─── Listed records ───

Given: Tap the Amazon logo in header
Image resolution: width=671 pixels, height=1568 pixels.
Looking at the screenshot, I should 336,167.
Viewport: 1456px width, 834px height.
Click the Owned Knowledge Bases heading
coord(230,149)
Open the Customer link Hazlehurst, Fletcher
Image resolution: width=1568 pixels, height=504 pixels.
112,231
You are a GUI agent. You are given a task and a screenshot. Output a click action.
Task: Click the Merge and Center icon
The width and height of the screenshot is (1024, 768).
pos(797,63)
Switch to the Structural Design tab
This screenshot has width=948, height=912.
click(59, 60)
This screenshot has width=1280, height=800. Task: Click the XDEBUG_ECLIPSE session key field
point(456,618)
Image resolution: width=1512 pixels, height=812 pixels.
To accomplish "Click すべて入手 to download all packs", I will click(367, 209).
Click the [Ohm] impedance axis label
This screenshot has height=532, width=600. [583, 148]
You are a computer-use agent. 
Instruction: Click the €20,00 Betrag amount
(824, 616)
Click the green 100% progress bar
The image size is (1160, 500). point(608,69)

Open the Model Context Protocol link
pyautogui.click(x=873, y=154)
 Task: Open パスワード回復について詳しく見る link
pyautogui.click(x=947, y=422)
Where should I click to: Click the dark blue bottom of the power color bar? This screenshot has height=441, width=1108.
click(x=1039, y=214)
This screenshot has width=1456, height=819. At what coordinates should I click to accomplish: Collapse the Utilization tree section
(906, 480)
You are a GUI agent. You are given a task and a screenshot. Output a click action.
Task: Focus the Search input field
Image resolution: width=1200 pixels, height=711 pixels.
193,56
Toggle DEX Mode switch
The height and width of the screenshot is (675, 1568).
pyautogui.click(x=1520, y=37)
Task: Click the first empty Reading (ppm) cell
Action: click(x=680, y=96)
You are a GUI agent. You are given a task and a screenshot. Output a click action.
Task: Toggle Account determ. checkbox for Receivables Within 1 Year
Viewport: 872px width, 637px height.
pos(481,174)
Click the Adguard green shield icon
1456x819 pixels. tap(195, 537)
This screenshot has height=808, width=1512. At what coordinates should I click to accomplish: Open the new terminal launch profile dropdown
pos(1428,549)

───

*Exercise directions*.
Please rewrite the entries above, swapping "GUI agent" for "desktop agent" and leaving everything else unchanged.

*Exercise output*.
Given: Tap the Amazon logo in header
Image resolution: width=671 pixels, height=1568 pixels.
Looking at the screenshot, I should 336,167.
Viewport: 1456px width, 834px height.
Click the Owned Knowledge Bases heading
coord(230,149)
Open the Customer link Hazlehurst, Fletcher
Image resolution: width=1568 pixels, height=504 pixels.
112,231
You are a desktop agent. You are given a task and a screenshot. Output a click action.
Task: Click the Merge and Center icon
The width and height of the screenshot is (1024, 768).
pos(797,63)
Switch to the Structural Design tab
This screenshot has width=948, height=912.
click(59, 60)
This screenshot has width=1280, height=800. Task: Click the XDEBUG_ECLIPSE session key field
point(456,618)
Image resolution: width=1512 pixels, height=812 pixels.
To accomplish "Click すべて入手 to download all packs", I will click(367, 209).
Click the [Ohm] impedance axis label
This screenshot has height=532, width=600. [583, 148]
You are a computer-use agent. 
Instruction: Click the €20,00 Betrag amount
(824, 616)
Click the green 100% progress bar
The image size is (1160, 500). point(608,69)

Open the Model Context Protocol link
pyautogui.click(x=873, y=154)
 Task: Open パスワード回復について詳しく見る link
pyautogui.click(x=947, y=422)
Where should I click to: Click the dark blue bottom of the power color bar? This screenshot has height=441, width=1108.
click(x=1039, y=214)
This screenshot has width=1456, height=819. At what coordinates should I click to accomplish: Collapse the Utilization tree section
(906, 480)
You are a desktop agent. You are given a task and a screenshot. Output a click action.
Task: Focus the Search input field
Image resolution: width=1200 pixels, height=711 pixels.
193,56
Toggle DEX Mode switch
The height and width of the screenshot is (675, 1568).
pyautogui.click(x=1520, y=37)
Task: Click the first empty Reading (ppm) cell
Action: click(x=680, y=96)
You are a desktop agent. You are given a task and a screenshot. Output a click action.
Task: Toggle Account determ. checkbox for Receivables Within 1 Year
Viewport: 872px width, 637px height.
pos(481,174)
Click the Adguard green shield icon
1456x819 pixels. tap(195, 537)
This screenshot has height=808, width=1512. At what coordinates should I click to accomplish: Open the new terminal launch profile dropdown
pos(1428,549)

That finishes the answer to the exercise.